Can we assume the same in the case of Bangladeshi immigrants? My personal experience with Bangladeshi immigrants in Bangalore has been good. They are like any other Bengali household. In Assam and Bengal, but in South, one finds them engaging in manual labour, house hold service, small businesses like scrap dealing etc. However, unlike in Western countries where migrants’ labour and service is highly competitive, in India they do not offer any such advantage. That’s because, the local labour pool itself is very large, poor lacks any bargaining power whatsoever. On culture front too, they don’t add much as they are hardly different from our own Bengali Muslims.

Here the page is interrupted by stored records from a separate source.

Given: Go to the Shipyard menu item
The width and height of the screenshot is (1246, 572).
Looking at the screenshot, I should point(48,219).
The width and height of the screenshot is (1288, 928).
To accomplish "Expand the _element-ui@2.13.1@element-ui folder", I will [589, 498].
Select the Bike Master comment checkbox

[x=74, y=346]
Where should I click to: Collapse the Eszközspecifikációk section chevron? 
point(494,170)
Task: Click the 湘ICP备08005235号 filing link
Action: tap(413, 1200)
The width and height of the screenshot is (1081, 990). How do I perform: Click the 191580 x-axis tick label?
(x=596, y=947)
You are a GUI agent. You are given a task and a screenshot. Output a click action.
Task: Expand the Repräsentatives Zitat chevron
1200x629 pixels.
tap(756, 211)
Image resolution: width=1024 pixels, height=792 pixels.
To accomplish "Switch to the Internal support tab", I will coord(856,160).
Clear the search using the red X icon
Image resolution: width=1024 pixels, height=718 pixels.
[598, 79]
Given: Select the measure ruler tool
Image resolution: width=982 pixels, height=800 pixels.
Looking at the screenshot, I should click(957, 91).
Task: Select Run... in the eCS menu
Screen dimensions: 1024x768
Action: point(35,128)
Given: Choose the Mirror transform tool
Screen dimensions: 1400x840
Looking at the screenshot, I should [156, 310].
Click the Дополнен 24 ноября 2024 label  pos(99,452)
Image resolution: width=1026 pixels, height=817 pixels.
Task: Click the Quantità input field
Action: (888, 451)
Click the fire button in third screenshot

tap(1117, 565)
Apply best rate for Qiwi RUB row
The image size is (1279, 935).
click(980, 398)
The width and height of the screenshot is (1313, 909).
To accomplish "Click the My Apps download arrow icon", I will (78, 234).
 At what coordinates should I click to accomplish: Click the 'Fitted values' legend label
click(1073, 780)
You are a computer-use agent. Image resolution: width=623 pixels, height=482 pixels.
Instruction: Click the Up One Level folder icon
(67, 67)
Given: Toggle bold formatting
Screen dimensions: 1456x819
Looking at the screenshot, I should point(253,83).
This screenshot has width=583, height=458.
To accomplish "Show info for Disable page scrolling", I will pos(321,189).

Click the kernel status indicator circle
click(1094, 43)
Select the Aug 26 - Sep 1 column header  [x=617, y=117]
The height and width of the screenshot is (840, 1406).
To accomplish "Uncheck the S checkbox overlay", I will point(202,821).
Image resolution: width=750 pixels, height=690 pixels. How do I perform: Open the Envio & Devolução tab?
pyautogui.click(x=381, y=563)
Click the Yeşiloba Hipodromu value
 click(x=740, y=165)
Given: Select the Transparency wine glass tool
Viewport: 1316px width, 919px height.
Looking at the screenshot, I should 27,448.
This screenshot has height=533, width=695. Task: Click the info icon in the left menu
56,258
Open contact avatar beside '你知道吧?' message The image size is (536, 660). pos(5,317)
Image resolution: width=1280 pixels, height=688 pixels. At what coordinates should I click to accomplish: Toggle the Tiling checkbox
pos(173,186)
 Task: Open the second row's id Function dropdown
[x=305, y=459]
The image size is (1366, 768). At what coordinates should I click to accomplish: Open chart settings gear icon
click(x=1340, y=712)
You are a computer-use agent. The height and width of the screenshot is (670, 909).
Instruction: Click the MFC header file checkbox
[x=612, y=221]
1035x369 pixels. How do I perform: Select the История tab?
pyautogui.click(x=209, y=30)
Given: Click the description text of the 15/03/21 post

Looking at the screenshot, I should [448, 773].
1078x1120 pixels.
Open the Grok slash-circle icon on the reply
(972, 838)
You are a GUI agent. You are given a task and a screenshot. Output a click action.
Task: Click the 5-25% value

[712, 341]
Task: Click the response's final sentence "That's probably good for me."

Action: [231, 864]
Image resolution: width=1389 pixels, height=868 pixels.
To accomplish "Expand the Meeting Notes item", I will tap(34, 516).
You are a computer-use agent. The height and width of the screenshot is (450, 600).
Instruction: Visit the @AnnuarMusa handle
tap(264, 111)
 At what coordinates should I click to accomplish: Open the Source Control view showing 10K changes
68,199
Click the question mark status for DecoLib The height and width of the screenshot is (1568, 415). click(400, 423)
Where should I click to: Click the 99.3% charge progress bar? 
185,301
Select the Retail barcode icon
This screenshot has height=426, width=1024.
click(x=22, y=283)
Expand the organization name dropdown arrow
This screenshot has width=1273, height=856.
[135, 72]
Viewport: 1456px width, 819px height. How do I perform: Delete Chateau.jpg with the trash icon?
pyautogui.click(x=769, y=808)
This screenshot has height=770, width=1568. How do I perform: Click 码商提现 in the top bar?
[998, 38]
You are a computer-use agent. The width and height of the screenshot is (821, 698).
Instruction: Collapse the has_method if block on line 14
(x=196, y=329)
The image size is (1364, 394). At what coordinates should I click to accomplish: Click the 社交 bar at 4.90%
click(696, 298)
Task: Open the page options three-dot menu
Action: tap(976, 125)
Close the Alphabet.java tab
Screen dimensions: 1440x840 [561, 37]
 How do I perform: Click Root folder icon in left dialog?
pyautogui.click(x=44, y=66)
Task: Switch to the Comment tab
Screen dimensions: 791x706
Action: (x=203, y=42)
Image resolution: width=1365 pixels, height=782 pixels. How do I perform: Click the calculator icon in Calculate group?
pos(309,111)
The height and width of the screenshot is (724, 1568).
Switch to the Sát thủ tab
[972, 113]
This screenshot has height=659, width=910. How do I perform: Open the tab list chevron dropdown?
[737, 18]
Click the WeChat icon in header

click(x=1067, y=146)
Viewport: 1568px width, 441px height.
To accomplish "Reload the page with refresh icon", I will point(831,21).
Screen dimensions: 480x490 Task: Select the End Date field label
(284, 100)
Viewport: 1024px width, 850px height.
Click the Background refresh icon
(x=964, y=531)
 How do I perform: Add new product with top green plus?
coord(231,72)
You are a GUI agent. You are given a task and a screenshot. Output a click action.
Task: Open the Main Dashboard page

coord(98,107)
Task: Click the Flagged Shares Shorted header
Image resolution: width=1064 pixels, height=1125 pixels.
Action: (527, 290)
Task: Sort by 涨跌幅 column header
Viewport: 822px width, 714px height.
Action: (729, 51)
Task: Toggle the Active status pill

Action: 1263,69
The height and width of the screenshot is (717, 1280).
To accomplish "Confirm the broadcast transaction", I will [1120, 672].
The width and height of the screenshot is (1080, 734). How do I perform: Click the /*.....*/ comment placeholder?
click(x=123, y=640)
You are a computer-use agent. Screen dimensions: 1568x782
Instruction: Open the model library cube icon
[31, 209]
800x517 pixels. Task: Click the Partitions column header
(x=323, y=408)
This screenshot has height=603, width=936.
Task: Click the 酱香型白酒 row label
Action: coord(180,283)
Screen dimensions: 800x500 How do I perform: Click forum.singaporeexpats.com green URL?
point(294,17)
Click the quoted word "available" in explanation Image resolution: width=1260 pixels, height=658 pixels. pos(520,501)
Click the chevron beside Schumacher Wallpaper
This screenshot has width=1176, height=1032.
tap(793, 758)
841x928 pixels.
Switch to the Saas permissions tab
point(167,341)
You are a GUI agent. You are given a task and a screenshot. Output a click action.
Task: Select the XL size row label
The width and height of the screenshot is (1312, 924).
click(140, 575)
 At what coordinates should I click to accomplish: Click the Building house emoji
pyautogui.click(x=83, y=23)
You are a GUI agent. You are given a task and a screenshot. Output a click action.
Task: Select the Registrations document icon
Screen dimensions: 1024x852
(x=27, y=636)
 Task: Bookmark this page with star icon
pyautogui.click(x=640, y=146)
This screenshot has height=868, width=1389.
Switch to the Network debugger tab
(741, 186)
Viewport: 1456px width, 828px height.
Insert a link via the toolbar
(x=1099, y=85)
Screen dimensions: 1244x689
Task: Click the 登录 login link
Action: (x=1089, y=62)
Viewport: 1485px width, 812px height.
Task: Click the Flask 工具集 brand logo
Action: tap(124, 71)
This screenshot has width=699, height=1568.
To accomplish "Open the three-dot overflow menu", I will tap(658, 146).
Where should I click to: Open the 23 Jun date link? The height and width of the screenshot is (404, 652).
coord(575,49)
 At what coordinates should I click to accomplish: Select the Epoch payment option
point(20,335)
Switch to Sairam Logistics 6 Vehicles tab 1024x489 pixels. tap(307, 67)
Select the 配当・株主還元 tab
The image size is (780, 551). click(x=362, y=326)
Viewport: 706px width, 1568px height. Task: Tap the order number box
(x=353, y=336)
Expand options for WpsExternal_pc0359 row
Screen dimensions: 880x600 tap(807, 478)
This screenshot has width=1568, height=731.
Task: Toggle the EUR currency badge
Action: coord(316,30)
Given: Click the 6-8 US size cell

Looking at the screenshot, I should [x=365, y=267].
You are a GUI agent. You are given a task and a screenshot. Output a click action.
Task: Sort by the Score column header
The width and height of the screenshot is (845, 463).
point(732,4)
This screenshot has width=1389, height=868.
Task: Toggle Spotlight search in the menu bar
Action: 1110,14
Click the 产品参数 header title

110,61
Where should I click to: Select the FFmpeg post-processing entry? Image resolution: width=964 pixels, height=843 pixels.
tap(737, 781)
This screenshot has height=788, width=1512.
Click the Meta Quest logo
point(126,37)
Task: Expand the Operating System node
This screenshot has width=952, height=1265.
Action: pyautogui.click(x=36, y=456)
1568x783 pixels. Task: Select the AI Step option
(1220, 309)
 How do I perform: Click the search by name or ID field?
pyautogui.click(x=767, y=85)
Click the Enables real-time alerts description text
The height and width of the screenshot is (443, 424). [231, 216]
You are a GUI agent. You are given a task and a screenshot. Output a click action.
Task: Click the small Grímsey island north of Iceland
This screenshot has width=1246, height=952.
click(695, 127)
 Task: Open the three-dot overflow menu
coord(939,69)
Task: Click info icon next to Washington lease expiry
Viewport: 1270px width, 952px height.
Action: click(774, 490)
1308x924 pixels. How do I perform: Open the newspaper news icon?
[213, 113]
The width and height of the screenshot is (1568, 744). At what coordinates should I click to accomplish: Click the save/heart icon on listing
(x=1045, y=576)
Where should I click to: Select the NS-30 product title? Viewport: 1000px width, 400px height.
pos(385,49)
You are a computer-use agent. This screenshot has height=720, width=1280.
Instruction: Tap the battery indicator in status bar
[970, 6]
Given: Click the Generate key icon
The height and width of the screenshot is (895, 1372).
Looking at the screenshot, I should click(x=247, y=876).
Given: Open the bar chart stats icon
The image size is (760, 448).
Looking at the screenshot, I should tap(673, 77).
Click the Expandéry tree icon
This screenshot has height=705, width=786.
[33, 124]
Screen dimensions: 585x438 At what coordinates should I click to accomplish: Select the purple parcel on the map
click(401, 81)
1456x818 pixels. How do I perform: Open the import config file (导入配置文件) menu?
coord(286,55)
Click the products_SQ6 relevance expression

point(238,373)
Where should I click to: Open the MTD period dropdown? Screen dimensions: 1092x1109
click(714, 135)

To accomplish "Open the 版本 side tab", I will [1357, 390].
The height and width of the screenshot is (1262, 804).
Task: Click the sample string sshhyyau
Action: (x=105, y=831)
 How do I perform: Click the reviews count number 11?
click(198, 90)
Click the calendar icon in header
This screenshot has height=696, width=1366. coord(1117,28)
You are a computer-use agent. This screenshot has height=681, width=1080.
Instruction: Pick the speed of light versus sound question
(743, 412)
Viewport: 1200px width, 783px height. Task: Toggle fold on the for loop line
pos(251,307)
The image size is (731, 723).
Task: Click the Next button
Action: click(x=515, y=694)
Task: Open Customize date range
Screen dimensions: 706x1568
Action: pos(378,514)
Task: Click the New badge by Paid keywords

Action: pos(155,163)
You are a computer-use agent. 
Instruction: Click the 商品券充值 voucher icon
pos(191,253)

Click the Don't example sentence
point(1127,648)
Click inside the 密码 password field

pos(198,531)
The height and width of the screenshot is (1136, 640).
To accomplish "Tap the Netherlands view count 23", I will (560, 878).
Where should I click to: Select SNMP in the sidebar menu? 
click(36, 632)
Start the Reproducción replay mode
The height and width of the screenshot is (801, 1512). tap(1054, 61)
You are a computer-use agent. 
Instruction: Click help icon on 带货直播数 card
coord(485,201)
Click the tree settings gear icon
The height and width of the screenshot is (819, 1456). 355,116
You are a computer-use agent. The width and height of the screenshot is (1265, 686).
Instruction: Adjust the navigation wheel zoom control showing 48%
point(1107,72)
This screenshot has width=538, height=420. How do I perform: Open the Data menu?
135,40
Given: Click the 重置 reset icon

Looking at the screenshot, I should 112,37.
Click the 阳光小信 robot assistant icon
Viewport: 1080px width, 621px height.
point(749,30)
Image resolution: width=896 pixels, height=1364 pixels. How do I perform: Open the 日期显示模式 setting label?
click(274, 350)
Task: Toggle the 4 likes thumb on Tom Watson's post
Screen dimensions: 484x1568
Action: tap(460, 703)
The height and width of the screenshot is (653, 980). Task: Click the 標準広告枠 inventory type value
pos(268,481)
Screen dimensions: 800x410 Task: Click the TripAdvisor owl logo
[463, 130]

But, in places where they are a significant majority, they have a mischievous track record. The recent Rakine backlash on Rohingyas is symptomatic of the inherent propensity to call for Islamic statehood in areas where Bangladeshis are in majority. Our own experience in Assam and Malda is not very encouraging.
Given the porous border, granting citizenship will only encourage even more waves of immigration into India. Their number stands at 3 million as of 2001 census. Although, there are no census numbers after 2001, the fact that we find a thriving community of illegal Bangladeshis deep South gives us an idea of their further growth and proliferation in the last 15 years. Also, our censuses will never capture the true number as most illegal immigrants apply for voter ids and Aadhar cards with the help of our own politicians and become Indian citizens.
Extrapolating the 2001 census, Assam alone gives us a figure of 2 million. Some estimate the pan India figure at 20 million. A crude simple average puts the figure at 11.5 million marginally ahead of USA which is officially the country with highest number of illegal immigrants. All this, after sealing the border at Assam with a fence. Such a full length fence is not possible at the WB border due to the unique nature of the terrain that includes the mouths of Ganges and the Sunderbans.
Illegal Bangladeshi immigration has already created backlash from locals not just in Assam and Bengal but in places like Mumbai where they settled in significant numbers via Bengal, Bihar and UP. Since immigration has political consequences, the parties are polarized on this issue. This long standing issue was debated in the Parliament resulting in the enacting of Illegal Migrants (Determination by Tribunals) Act, 1983 and rules. However, this Act was severely criticised on the grounds that the Government was creating vote banks in the name of giving protection to minorities.
In 2005, the Supreme Court in Sarbananda vs. Union of India case observed that the Act “has created the biggest hurdle and is the main impediment or barrier in the identification and deportation of illegal migrants” and had struck the Act down.
In addition to Bangladeshis, there are Pakistanis (infested in Kashmir), Burmese, Rohingyas, Sri Lankans, Nepalese, Afghanis and a few other nationals who live illegally in India and are unaccounted for. India is a country with the lowest per capita GDP that has the highest number of illegal immigrants. All this for absolutely no fault of ours. Unlike the West that created the crisis in ME, Vietnam, Afghanistan, Libya etc., we did not create Pakistan, yet we suffer everyday.
India absorbed Syrian Christians, the Israeli Jews, the Parsis, the Ahl Bayt Arabs and many other ethnicities. But we were a prosperous and bountiful country then. By the end of British rule, we were so impoverished that even the British, who left England in search of our riches, did not want to stay back.
Yet we stood our moral ground on Syria. Unlike the West, we did not support destabilization of the region in any manner. We can certainly commit more funds for the rehabilitation of the Syrian immigrants. At the same time we must ensure resettlement of the 7,00,000 internally displaced Kashmiri pandits.